Expected speed: 18-30 tok/sec on M2 Max / M3 Pro, 40-65 on RTX 4090.
2. gpt-oss 20B (Q8_0) — best for OpenClaw production
OpenAI’s open-weight 20B at full Q8_0 uses about 22GB. Cleanest tool-call JSON of any open-weight model. The production OpenClaw pick when reliability matters more than peak benchmark scores.
ollama pull gpt-oss:20b-q8_0 openclaw config set agents.defaults.models.chat ollama/gpt-oss:20b-q8_0 openclaw run --agent --max-hours 4 "Implement the spec end-to-end"
3. Qwen 3.6 35B-A3B (Q5_K_M) — fastest at this tier
Mixture-of-Experts variant of Qwen 3.6. 35B total parameters, 3B active per token. At Q5 it uses about 24GB. Inference speed is 30-50 tokens/sec on Apple Silicon — faster than dense 14B models.
ollama pull qwen3.6:35b-q5_K_M openclaw config set agents.defaults.models.chat ollama/qwen3.6:35b-q5_K_M
4. Nemotron Cascade 2 30B (Q5_K_M) — strong on structured output
NVIDIA’s late-March 2026 release. 30B dense, 256K context, strong on JSON output and structured generation. About 22GB at Q5_K_M.

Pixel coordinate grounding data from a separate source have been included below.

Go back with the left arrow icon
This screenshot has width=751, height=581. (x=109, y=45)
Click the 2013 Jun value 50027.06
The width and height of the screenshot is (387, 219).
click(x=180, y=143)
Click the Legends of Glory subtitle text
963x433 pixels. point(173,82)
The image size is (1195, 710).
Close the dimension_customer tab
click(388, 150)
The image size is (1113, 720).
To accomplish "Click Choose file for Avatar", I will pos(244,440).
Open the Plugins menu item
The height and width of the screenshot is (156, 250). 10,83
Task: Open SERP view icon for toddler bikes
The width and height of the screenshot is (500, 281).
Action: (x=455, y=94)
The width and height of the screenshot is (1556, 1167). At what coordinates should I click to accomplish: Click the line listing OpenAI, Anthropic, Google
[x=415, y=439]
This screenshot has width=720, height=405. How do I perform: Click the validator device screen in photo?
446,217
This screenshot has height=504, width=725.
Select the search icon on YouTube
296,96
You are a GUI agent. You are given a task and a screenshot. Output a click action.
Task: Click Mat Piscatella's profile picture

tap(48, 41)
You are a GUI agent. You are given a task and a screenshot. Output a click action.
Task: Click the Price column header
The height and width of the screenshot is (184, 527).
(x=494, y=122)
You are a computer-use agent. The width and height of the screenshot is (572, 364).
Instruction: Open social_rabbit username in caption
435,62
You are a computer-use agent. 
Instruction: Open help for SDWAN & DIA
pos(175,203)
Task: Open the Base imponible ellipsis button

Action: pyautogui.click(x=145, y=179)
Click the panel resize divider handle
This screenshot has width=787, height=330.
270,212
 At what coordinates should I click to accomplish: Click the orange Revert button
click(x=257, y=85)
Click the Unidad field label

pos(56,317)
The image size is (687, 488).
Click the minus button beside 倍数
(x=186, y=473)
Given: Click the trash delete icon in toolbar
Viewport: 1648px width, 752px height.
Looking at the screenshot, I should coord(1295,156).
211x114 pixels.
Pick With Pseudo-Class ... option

ollama pull nemotron-cascade-2:30b-q5_K_M
5. Qwen 3.5 27B (Q6_K) — only if Qwen 3.6 is unavailable
The previous-generation Qwen 3.5 27B at Q6 uses about 22GB. Avoid this for OpenClaw because of the known tool-calling bug in Ollama (GitHub issue #14493). Pick Qwen 3.6 27B instead.
What Fits in 32GB
| Model | Quant | RAM Used | Tool Calling |
|---|---|---|---|
| Qwen 3.6 27B | Q6_K | ~24 GB | Excellent |
| Qwen 3.6 35B-A3B | Q5_K_M | ~26 GB | Excellent |
| gpt-oss 20B | Q8_0 | ~24 GB | Excellent (production) |
| Nemotron Cascade 2 30B | Q5_K_M | ~24 GB | Good |
| Qwen 3.6 27B | Q8_0 | ~30 GB | Excellent |
| Qwen 3.5 9B | Q8_0 | ~11 GB | Good |
OpenClaw Setup on 32GB
This is the first tier where OpenClaw runs autonomous loops without babysitting:
# 1. Pull Qwen 3.6 27B at Q6 for general use ollama pull qwen3.6:27b-q6_K # 2. Pull gpt-oss 20B at Q8 for autonomous agent runs ollama pull gpt-oss:20b-q8_0 # 3. Configure routing openclaw config set agents.defaults.models.chat ollama/qwen3.6:27b-q6_K openclaw config set agents.defaults.models.agent ollama/gpt-oss:20b-q8_0 # 4. 64K context (32GB has the headroom) openclaw config set agents.defaults.context_limit 65536 # 5. Run an autonomous loop openclaw run --agent "Refactor the auth module and update all callers"
Common Mistakes at 32GB
- Defaulting to Llama 3.3 70B at IQ2. It used to fit at IQ2_XXS but quality is so degraded that Qwen 3.6 27B at Q6 beats it on every metric.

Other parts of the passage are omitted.